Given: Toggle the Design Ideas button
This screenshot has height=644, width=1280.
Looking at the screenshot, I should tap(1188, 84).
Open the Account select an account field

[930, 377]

-- What you will do --
Write every line of the material out again exactly.

-- Answer box --
Given: Toggle the Design Ideas button
This screenshot has height=644, width=1280.
Looking at the screenshot, I should tap(1188, 84).
Open the Account select an account field

[930, 377]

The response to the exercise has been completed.